Dataset records:
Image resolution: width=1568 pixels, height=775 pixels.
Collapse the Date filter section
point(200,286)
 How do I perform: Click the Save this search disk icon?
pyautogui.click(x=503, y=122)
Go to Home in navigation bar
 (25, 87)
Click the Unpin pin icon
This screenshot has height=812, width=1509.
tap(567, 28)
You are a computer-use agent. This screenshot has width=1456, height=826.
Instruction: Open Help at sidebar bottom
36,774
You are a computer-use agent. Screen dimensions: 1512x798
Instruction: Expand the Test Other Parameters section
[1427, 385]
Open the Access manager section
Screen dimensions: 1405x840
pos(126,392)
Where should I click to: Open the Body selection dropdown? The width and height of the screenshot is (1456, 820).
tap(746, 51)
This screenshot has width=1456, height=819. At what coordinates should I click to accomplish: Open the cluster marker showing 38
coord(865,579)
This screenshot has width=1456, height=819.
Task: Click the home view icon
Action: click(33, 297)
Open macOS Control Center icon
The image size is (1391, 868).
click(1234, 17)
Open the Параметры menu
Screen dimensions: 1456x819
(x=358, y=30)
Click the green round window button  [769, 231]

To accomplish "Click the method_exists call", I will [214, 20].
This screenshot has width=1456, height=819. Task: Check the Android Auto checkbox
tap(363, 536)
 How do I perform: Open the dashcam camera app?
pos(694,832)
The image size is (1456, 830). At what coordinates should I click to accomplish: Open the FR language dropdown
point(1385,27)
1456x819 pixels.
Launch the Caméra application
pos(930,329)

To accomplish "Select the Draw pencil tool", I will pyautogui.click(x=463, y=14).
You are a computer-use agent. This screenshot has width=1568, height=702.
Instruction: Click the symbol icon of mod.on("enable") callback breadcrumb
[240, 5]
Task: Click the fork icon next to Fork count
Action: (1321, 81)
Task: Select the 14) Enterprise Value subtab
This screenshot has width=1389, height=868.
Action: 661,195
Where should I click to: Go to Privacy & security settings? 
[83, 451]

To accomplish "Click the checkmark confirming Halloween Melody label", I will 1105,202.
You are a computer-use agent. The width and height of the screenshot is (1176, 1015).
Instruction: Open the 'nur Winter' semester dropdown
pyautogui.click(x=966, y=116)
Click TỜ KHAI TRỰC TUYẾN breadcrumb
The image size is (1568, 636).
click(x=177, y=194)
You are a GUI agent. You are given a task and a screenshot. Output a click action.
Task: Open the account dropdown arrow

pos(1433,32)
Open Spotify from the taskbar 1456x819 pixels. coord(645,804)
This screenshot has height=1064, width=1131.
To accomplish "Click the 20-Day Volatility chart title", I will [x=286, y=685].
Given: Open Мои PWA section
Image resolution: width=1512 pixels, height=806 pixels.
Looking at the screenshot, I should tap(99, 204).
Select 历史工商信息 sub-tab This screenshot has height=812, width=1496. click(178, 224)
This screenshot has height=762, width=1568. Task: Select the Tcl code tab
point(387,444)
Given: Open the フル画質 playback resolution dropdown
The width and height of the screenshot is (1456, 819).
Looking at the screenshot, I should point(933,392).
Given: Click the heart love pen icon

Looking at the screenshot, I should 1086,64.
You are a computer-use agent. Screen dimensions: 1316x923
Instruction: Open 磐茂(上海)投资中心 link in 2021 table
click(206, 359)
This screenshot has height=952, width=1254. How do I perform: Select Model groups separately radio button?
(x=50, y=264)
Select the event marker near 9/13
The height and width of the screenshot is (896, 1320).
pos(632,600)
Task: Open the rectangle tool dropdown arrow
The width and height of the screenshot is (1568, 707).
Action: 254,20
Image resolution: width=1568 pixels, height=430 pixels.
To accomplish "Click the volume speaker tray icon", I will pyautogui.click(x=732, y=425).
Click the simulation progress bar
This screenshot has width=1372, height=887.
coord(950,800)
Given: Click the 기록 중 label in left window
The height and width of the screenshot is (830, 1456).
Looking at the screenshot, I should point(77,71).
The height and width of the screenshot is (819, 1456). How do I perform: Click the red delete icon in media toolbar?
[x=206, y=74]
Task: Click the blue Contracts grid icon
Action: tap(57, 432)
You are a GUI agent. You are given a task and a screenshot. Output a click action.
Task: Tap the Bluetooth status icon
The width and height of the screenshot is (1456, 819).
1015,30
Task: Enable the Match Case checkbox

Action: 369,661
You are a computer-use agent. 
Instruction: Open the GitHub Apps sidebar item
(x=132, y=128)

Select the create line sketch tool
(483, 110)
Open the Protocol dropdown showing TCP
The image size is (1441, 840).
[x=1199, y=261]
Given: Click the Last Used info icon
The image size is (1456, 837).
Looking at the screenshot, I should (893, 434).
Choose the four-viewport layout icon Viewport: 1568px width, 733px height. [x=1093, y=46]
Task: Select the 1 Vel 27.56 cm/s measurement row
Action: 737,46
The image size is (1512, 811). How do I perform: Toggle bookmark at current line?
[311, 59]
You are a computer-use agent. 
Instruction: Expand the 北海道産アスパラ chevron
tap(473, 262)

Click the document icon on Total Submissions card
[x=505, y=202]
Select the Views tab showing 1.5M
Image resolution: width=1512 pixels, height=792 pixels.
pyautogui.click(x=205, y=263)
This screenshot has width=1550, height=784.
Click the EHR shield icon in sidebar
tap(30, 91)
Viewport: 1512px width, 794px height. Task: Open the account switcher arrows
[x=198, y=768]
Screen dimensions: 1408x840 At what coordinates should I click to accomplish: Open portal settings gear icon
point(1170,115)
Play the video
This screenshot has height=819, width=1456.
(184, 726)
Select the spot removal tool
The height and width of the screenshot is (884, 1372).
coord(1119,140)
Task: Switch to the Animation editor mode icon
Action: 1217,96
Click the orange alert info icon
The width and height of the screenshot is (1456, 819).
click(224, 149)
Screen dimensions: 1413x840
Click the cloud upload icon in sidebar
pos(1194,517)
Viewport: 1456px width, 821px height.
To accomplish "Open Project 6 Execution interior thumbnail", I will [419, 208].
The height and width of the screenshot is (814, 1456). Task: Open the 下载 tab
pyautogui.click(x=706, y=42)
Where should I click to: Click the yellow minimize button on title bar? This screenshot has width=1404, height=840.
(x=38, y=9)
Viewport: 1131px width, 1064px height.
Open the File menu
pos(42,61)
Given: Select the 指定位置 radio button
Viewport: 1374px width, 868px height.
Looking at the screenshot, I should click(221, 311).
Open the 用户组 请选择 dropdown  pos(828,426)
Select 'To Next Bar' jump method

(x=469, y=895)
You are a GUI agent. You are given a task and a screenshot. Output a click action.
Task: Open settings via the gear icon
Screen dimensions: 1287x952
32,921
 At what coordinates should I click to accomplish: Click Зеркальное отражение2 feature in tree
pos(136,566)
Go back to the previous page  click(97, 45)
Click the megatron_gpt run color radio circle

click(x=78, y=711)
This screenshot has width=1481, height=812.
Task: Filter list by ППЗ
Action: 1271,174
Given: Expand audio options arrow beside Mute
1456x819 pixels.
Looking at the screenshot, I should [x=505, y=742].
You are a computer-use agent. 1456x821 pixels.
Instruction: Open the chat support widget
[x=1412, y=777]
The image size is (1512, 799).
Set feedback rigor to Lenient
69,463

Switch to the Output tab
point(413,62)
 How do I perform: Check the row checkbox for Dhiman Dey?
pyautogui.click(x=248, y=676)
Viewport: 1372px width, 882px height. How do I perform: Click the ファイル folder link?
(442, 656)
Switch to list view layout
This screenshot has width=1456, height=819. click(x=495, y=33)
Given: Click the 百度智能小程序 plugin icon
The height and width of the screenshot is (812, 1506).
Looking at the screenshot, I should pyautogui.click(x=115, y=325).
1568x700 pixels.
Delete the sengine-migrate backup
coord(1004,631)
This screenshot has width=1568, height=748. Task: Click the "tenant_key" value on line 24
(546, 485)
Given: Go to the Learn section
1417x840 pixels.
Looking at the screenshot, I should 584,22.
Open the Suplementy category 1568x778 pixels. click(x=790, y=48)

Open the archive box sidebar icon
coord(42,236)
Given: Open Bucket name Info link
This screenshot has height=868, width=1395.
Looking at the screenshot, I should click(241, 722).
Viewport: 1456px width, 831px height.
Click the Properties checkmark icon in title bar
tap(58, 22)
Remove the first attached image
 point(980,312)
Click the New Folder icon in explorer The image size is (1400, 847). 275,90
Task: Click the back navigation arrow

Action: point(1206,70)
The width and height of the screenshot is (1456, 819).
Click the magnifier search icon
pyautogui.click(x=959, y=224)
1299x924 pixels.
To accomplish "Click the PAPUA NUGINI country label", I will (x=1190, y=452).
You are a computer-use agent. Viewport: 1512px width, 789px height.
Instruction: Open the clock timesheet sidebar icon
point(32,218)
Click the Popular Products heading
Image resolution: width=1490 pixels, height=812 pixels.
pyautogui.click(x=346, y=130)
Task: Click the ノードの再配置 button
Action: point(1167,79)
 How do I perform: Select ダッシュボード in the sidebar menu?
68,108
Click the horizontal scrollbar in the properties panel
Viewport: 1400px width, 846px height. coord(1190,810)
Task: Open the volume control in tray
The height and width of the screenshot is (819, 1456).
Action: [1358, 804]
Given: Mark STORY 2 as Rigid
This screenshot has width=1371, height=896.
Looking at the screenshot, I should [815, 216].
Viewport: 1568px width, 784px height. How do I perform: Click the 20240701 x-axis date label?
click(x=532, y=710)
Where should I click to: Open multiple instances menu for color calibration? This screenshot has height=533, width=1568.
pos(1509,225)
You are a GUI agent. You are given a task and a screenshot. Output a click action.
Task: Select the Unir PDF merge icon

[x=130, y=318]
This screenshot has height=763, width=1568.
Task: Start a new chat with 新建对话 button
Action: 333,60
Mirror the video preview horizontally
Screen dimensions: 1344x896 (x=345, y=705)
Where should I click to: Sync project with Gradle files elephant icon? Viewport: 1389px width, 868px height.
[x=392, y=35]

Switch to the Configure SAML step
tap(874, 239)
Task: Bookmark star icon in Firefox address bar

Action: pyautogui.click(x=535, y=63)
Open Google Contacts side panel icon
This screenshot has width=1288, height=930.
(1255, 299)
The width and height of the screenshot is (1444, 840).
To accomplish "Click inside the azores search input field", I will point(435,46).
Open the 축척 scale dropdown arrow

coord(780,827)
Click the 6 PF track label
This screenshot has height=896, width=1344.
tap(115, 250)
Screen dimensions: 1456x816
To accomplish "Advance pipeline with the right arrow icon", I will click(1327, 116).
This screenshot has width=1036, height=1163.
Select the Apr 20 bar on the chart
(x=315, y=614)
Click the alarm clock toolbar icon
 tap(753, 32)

Required action:
Copy exactly the line containing "Screen dimensions: 1456x816" and each line after it through the end of the records above.

Result of this exercise:
Screen dimensions: 1456x816
To accomplish "Advance pipeline with the right arrow icon", I will click(1327, 116).
This screenshot has width=1036, height=1163.
Select the Apr 20 bar on the chart
(x=315, y=614)
Click the alarm clock toolbar icon
 tap(753, 32)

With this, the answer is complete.